Ele afirma que medida fragilizou atendimento e direitos trabalhistas
O presidente do Conselho Federal de Medicina (CFM), José Hiran da Silva Gallo, reiterou suas críticas ao programa Mais Médicos, alvo recente de sanções do governo Donald Trump devido à contratação de profissionais cubanos.
Embora não tenha comentado diretamente a decisão americana, o ginecologista e obstetra afirmou que a entidade sempre se posicionou contra a iniciativa.

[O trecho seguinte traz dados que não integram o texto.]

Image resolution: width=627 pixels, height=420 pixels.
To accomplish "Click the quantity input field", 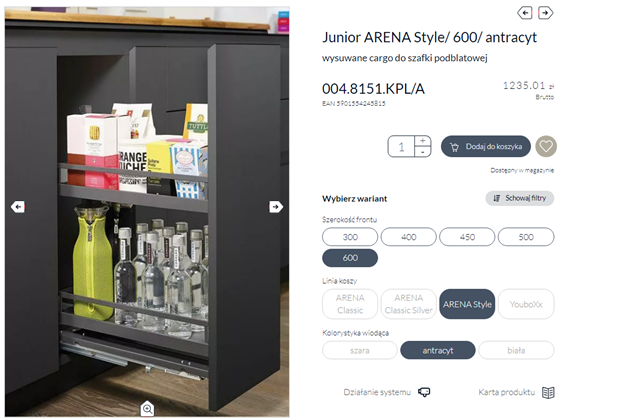I will tap(401, 146).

Segundo Gallo, o Mais Médicos “precarizou a assistência, permitiu a atuação de profissionais sem direitos trabalhistas, sem revalidação e fragilizou o SUS”. Ele defendeu que o Brasil adote medidas que garantam segurança no atendimento e valorizem a carreira médica.
“Defendemos políticas que valorizem o médico, qualifiquem a formação e garantam atendimento seguro à população”, disse o presidente do CFM.
Ele reforçou a necessidade de um sistema de saúde que priorize a qualidade técnica e a proteção jurídica dos profissionais que trabalham na área.
O governo Trump anunciou na noite desta quarta-feira (13) a revogação dos vistos de Mozart Júlio Tabosa Sales, secretário do Ministério da Saúde, e de Alberto Kleiman, ex-funcionário do governo brasileiro e atual diretor de projetos da COP30, por envolvimento no programa Mais Médicos.